> _Reading passage_:
Original Sixteen to One Mine, Inc.

Newsletter # 7 - November 1986

Dear Fellow Shareholders:

 

Winter is knocking at the portals of the mines in Alleghany. Our crew has been hustling to complete the surface work necessary to sustain an underground mining operation this winter. Most work is completed and I anticipate a minimal amount of inconvenience due to winter rains and snow. By January 5, 1987, or sooner, the crew will be working underground improving the access to our Red Star Mine.

 

The Red Star Mine has been one of the most elusive gold targets in the Alleghany Mining District. The Red Star Mine lies in the central portion of the claims held by the Company in the Alleghany Mining District. This property was previously owned by the Tightner Mining Company and was merged into Original Sixteen to One Mine, Incorporated on August 30, 1977. The Red Star vein was discovered by gravel miners from the Eureka or 'Never Sweat' tunnel in the early days of gravel mining. The implication of this discovery was not fully realized at that time. In 1907, a Denver based group financed the re-opening of the Eureka tunnel. Subsequent development of the quartz ledge produced about 10,000 ounces of gold. Another short Winze was sunk 600 feet from the first one. It is reported to have produced approximately 3,000 ounces of gold. The operations were suddenly abandoned due to large amounts of ground water, swelling bedrock, and a lack of equipment to handle it.

> _Brief 1_:
Answer these questions from the mine newsletter:
(a) By what date will the crew be working underground?
(b) On what date was the Tightner Mining Company property merged into Original Sixteen to One Mine, Incorporated?
(c) About how many ounces of gold did the development of the quartz ledge produce?
> _Brief 2_:
Copy out everything in the mine newsletter from "Original Sixteen to One Mine, Inc." down to "Red Star Mine.".

> _Stored data_:
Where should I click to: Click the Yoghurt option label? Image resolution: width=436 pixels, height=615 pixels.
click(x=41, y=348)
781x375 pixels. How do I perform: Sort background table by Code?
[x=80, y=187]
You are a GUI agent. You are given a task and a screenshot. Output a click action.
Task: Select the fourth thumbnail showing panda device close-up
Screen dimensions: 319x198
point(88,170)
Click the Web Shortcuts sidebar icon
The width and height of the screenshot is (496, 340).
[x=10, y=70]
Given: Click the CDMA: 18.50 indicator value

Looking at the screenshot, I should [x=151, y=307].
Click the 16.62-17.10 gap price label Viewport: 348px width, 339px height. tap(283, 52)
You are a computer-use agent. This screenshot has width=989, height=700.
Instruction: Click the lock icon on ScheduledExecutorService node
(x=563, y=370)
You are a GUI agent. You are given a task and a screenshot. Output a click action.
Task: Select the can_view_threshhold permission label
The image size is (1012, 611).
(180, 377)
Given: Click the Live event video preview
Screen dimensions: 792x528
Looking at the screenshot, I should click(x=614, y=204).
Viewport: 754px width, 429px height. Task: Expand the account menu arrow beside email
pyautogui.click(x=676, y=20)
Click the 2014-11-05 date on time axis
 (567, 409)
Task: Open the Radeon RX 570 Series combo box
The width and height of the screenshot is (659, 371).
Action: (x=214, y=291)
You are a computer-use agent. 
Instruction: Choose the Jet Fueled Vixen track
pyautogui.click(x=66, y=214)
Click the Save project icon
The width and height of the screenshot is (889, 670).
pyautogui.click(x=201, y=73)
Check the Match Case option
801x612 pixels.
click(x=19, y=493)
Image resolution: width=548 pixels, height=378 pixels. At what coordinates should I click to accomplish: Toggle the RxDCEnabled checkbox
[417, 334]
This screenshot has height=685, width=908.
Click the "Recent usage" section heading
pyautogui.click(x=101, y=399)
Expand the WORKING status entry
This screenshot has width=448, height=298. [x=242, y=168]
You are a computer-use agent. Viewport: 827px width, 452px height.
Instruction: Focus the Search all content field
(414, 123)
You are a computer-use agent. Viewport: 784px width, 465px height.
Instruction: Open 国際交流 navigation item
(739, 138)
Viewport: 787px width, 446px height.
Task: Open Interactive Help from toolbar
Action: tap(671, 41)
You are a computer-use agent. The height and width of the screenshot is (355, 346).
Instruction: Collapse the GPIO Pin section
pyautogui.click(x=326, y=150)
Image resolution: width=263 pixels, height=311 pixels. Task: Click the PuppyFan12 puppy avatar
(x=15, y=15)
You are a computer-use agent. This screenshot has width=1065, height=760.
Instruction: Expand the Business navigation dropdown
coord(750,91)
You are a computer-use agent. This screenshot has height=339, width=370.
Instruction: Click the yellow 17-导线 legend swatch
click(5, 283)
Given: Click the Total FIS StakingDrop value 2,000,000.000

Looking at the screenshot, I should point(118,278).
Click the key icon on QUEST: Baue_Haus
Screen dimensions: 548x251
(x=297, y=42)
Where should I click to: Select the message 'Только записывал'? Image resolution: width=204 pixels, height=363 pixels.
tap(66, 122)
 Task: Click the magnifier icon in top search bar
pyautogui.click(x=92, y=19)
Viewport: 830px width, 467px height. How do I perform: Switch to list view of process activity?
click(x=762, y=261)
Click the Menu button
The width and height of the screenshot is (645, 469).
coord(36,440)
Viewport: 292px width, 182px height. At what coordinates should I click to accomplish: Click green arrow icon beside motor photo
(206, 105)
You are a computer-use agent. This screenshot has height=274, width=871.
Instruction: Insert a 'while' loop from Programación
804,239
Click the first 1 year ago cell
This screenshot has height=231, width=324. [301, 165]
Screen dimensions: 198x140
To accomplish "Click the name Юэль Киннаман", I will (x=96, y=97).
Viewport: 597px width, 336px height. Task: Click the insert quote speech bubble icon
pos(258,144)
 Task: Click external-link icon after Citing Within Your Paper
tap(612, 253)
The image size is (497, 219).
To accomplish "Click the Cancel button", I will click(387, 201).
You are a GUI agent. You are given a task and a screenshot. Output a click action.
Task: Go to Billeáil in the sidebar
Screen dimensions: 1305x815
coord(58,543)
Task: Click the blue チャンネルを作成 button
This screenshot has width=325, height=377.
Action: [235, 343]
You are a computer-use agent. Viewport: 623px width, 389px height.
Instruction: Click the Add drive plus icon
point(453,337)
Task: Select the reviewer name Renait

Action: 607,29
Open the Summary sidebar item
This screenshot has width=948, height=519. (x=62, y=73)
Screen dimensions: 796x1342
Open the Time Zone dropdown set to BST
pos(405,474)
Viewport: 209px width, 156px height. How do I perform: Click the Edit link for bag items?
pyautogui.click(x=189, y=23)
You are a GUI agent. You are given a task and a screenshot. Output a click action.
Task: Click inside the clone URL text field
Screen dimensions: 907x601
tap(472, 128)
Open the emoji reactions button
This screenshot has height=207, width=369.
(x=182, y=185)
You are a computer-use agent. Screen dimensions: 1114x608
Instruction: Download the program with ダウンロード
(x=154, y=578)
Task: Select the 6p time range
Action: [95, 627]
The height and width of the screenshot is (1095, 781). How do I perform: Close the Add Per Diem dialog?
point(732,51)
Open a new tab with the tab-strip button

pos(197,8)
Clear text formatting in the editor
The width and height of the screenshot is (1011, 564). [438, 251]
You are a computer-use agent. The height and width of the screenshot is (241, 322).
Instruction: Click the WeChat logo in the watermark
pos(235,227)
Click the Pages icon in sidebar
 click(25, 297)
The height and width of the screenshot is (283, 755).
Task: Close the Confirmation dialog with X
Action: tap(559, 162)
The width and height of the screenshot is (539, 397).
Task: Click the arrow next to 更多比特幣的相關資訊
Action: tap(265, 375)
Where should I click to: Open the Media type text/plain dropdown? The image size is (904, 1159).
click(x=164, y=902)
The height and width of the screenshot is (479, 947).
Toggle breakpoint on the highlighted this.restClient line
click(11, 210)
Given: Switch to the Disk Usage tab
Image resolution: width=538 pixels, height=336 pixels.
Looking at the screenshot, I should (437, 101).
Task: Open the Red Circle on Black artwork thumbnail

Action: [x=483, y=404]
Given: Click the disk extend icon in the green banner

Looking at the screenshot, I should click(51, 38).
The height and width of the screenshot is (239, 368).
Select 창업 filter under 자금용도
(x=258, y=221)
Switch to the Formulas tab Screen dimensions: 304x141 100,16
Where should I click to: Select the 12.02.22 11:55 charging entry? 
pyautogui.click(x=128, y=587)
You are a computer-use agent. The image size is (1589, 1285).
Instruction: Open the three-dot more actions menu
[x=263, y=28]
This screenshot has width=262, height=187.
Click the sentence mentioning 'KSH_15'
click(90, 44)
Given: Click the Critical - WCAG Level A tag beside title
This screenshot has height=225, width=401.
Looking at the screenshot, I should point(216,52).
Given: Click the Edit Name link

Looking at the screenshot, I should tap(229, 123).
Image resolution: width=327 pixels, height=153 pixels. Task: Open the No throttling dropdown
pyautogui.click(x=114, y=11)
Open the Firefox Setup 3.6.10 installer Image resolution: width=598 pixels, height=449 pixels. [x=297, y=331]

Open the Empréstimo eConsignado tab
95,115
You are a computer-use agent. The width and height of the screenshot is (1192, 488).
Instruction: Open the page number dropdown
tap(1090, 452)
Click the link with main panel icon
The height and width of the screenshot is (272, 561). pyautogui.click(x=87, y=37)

> _Exercise answer 1_:
(a) By January 5, 1987, or sooner.
(b) August 30, 1977.
(c) About 10,000 ounces.

> _Exercise answer 2_:
Original Sixteen to One Mine, Inc.

Newsletter # 7 - November 1986

Dear Fellow Shareholders:

 

Winter is knocking at the portals of the mines in Alleghany. Our crew has been hustling to complete the surface work necessary to sustain an underground mining operation this winter. Most work is completed and I anticipate a minimal amount of inconvenience due to winter rains and snow. By January 5, 1987, or sooner, the crew will be working underground improving the access to our Red Star Mine.